LA VIDA EN LA MUERTE

Todos en algún momento experimentaremos esta situación, lo vemos en familias desgarradas por una perdida violenta, vemos a otros como tras un periodo de enfermedad les reconforto el final del sufrimiento, vemos otros llorando al no nacido y a otros aun no nos ha sido el turno de sufrir en carne propia una perdida…. En alguna ocasión he compartido que ante una perdida siempre habrá una ganancia y Dios necesita ese espacio para bendecir tu vida aún más…es muy alentador esto…pero quiero dejar en tu corazón este día como debes evolucionar como doliente hacia una permanente tranquilidad y que tu vida se llene de gozo que quizá ni siquiera antes tenías ni habías experimentado.

En la muerte está la vida misma y Jesucristo nos ha dado ese regalo…un regalo del que no somos conscientes como tal.

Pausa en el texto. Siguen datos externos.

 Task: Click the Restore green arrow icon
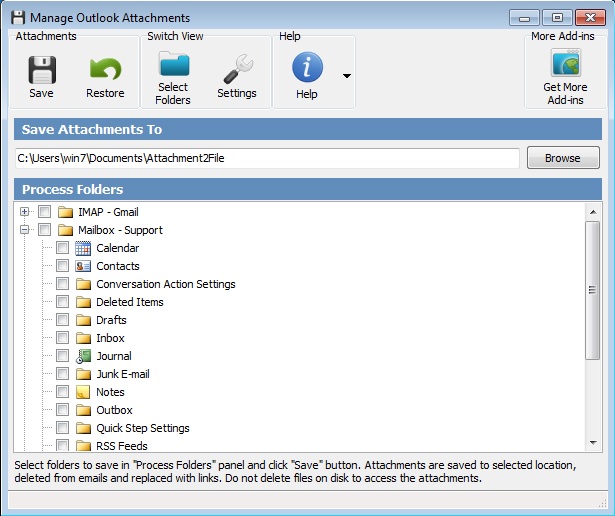pos(105,70)
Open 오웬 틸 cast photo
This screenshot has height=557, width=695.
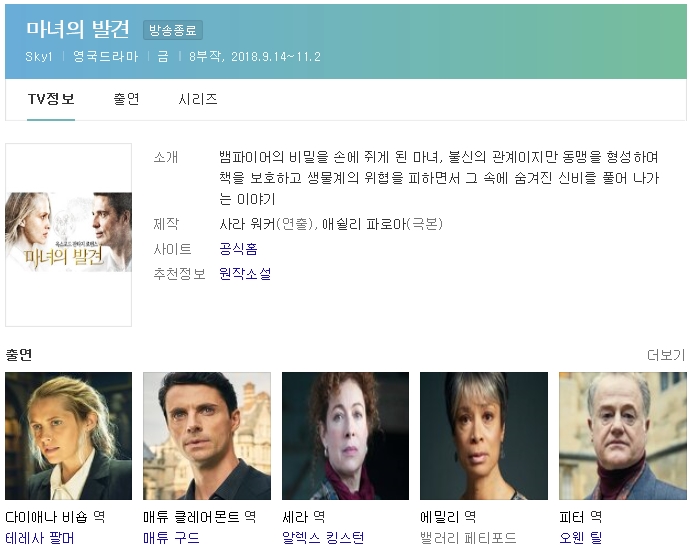point(623,436)
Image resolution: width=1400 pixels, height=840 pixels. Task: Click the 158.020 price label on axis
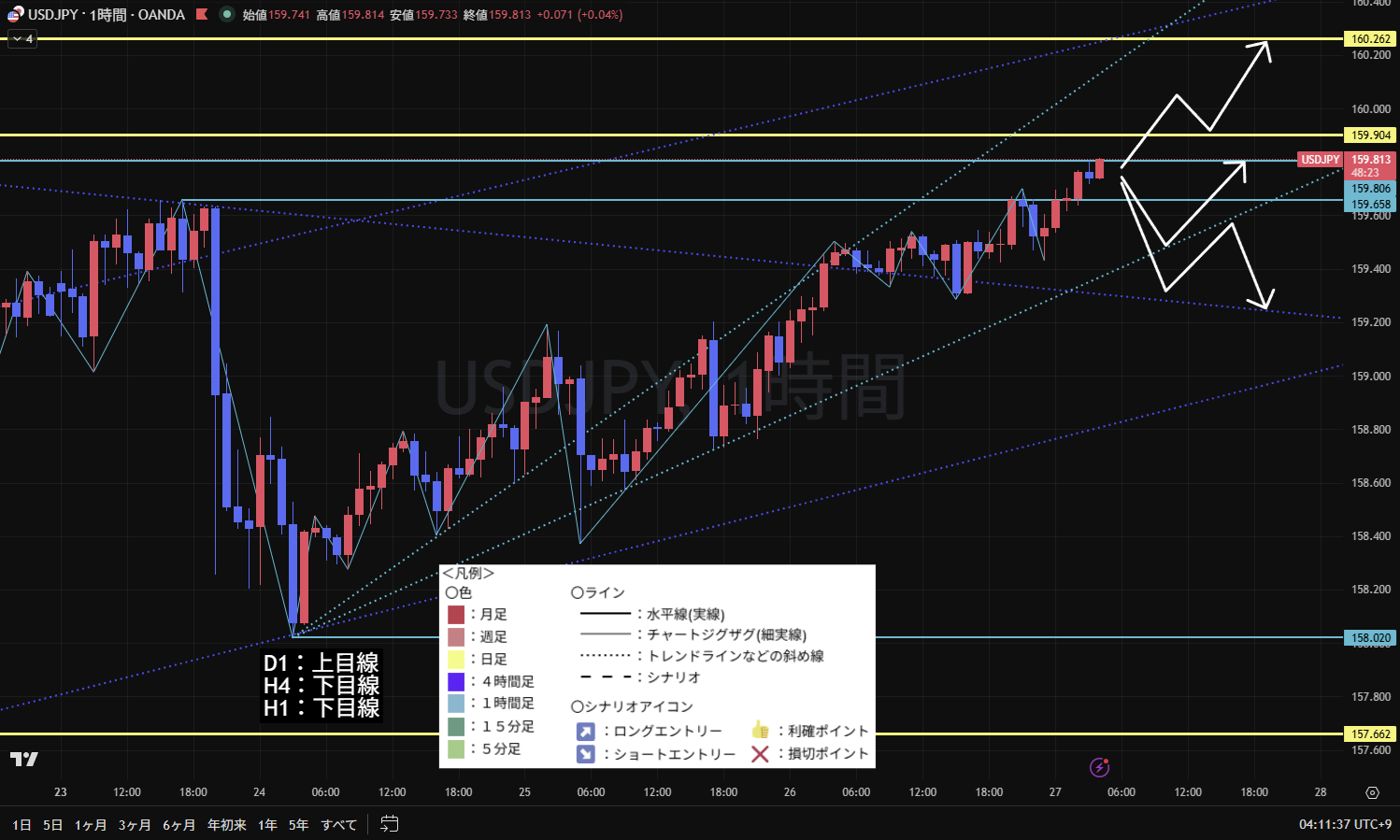pos(1371,638)
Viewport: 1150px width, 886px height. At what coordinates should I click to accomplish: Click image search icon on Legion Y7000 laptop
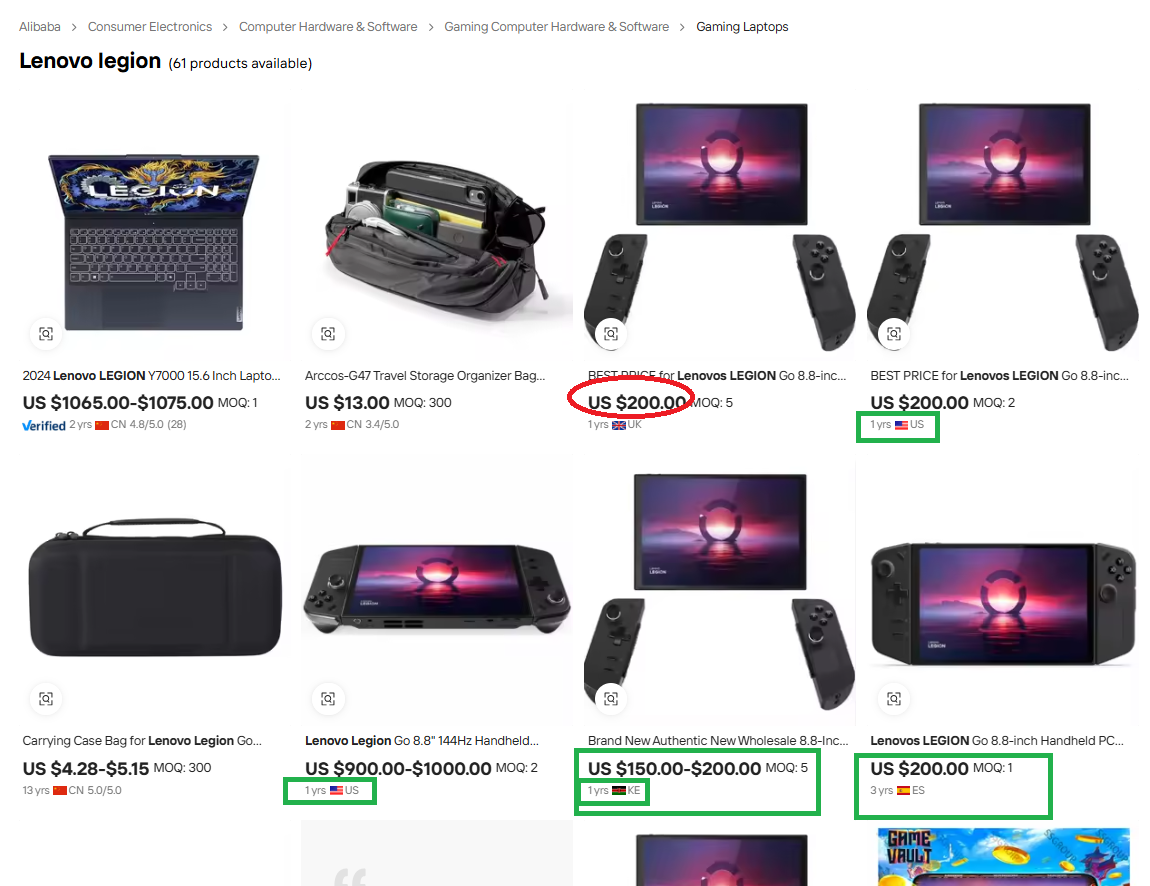(x=45, y=334)
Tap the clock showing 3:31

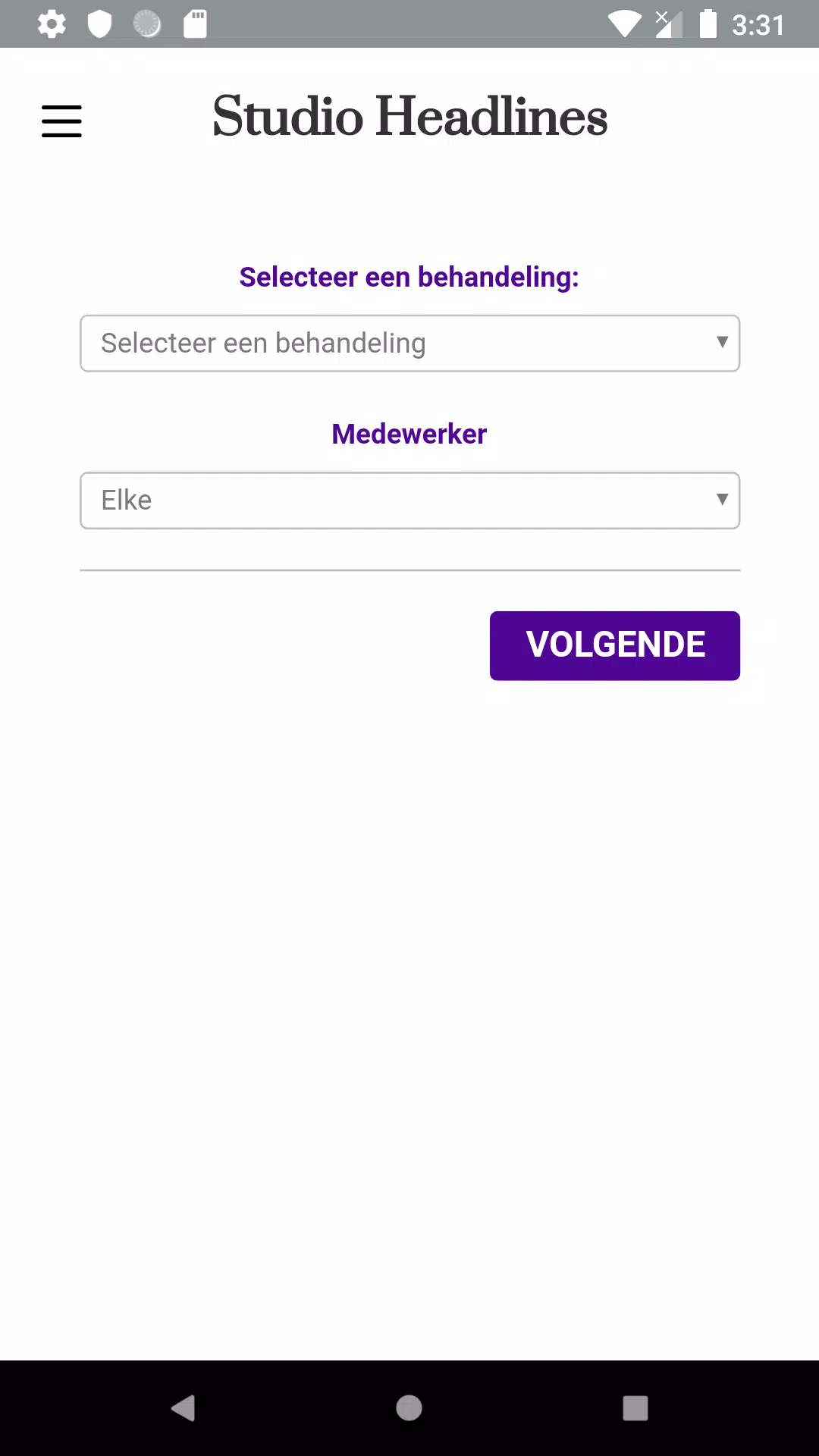[758, 25]
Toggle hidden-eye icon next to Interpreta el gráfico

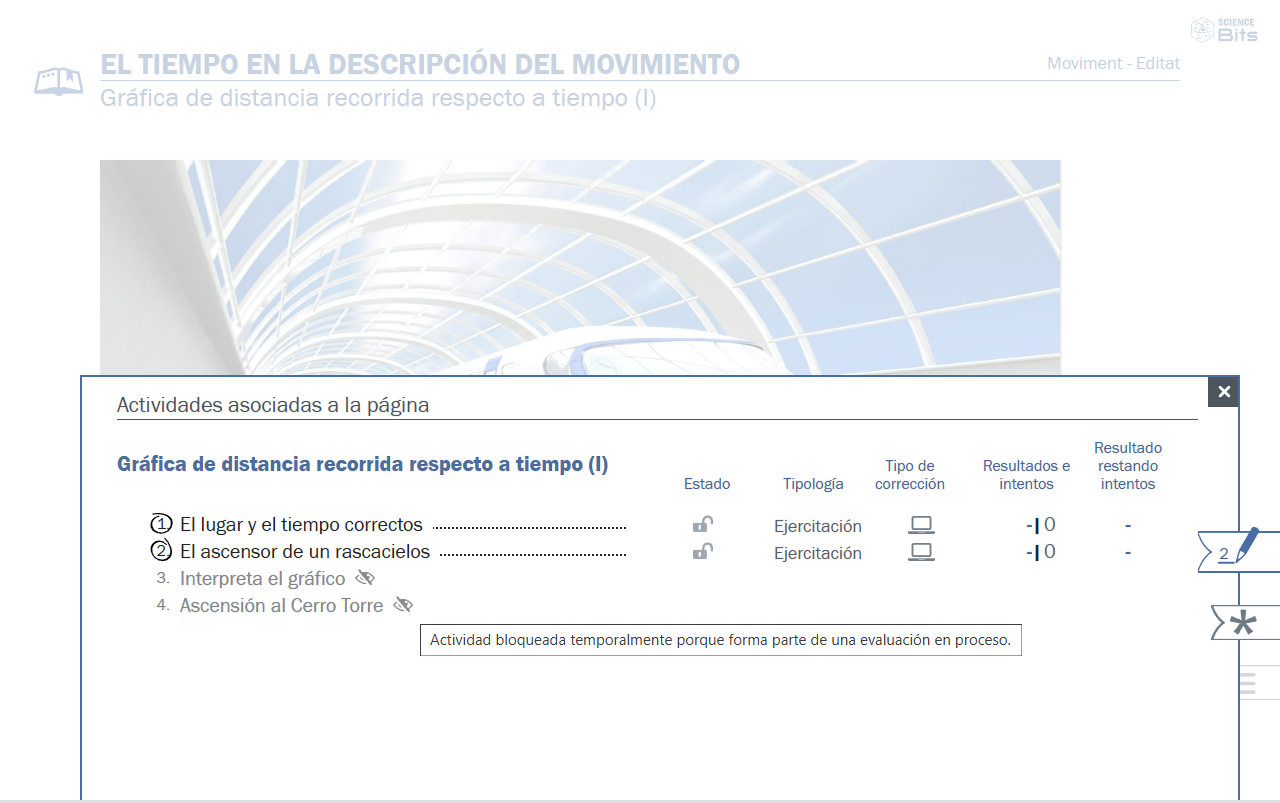[365, 578]
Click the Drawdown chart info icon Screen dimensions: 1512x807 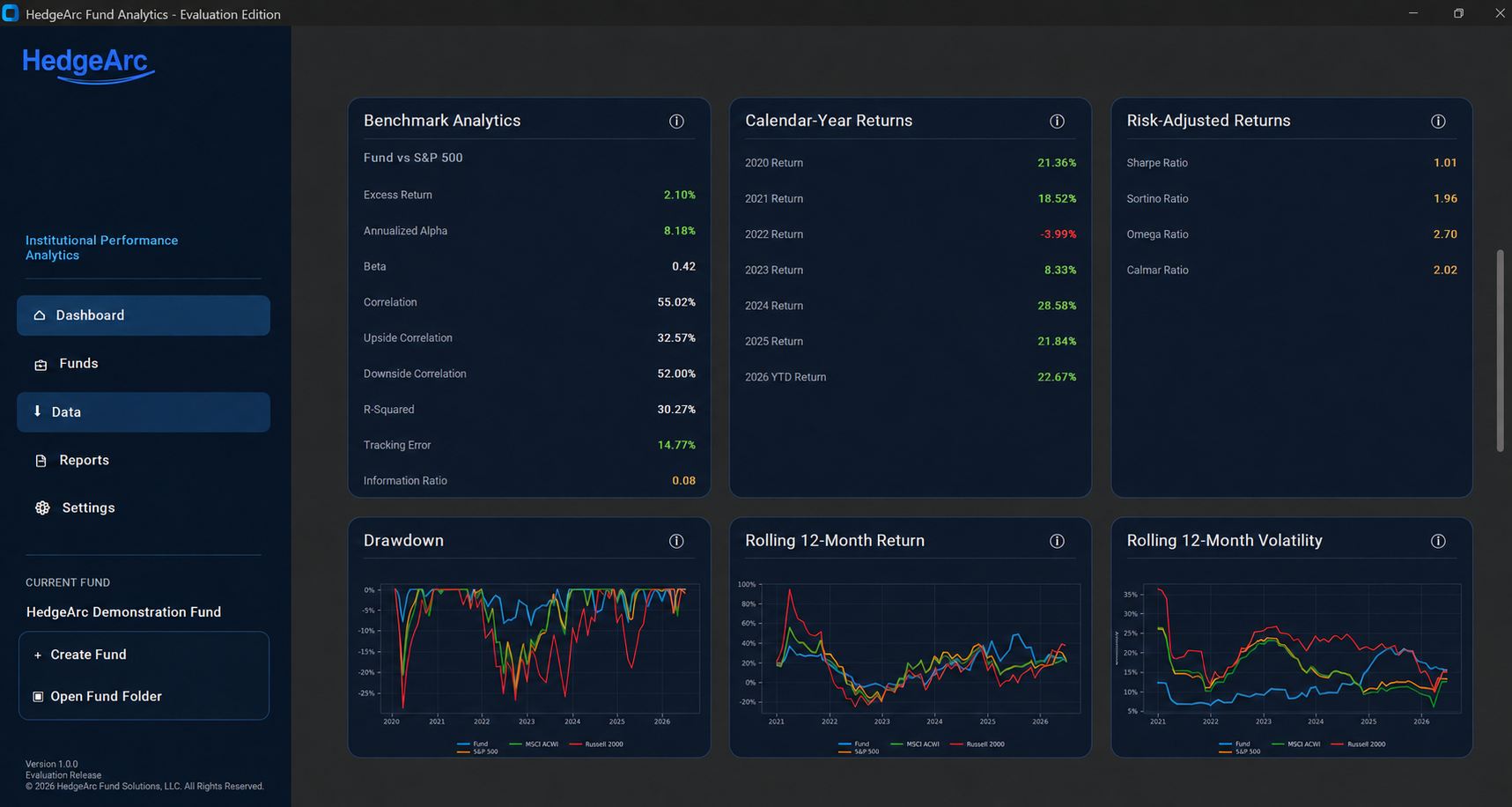click(676, 541)
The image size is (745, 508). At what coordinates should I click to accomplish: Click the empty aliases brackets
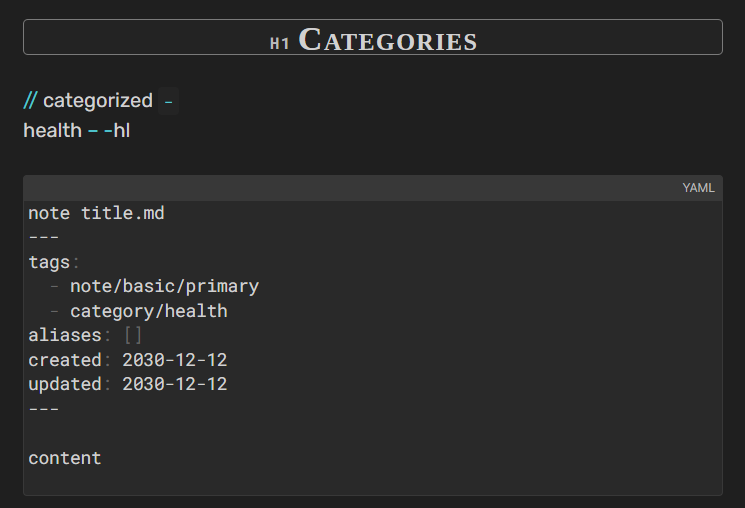133,335
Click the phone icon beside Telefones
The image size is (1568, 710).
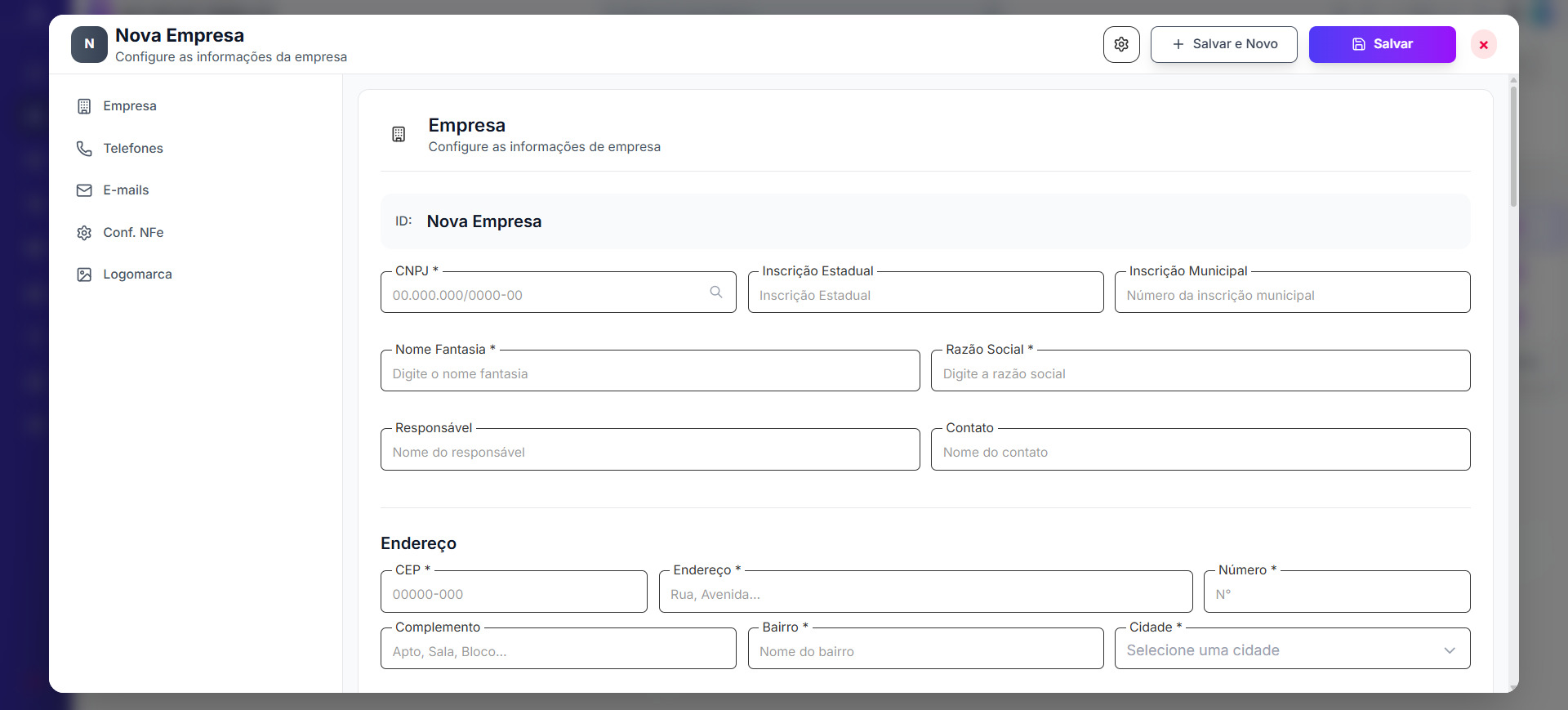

Es vital que entiendas para selles en tu mente y corazón que la separación es temporal, que hay una promesa de vida y vida en abundancia en la muerte, que la muerte para nosotros no es destrucción sino un regalo al cual tenemos acceso por misericordia, por amor , por bondad del Padre….. somos parte del sueño de Dios y  Él tiene para nosotros un propósito perfecto y especial…y tú y yo debemos luchar día a día por alcanzarlo…si has tenido una perdida recuerda dos cosas: ese espacio de vacío es para que recibas  una bendición muy especial y después de esta vida está la verdadera vida….la muerte es el paso hacia lo más hermoso , que es su presencia…esa promesa se cumplirá y mis ojos verán a Cristo  mi Salvador cuando fijamente me vea en aquel día y me reciba con sus amorosos brazos abiertos.

Eclesiastés 7:1 Mejor es la buena fama que el buen ungüento; y mejor el día de la muerte que el día del nacimiento.

 

Romanos 14:7-9 Porque ninguno de nosotros vive para sí, y ninguno muere para sí.14:8 Pues si vivimos, para el Señor vivimos; y si morimos, para el Señor morimos. Así pues, sea que vivamos, o que muramos, del Señor somos. 14:9 Porque Cristo para esto murió y resucitó, y volvió a vivir, para ser Señor así de los muertos como de los que viven.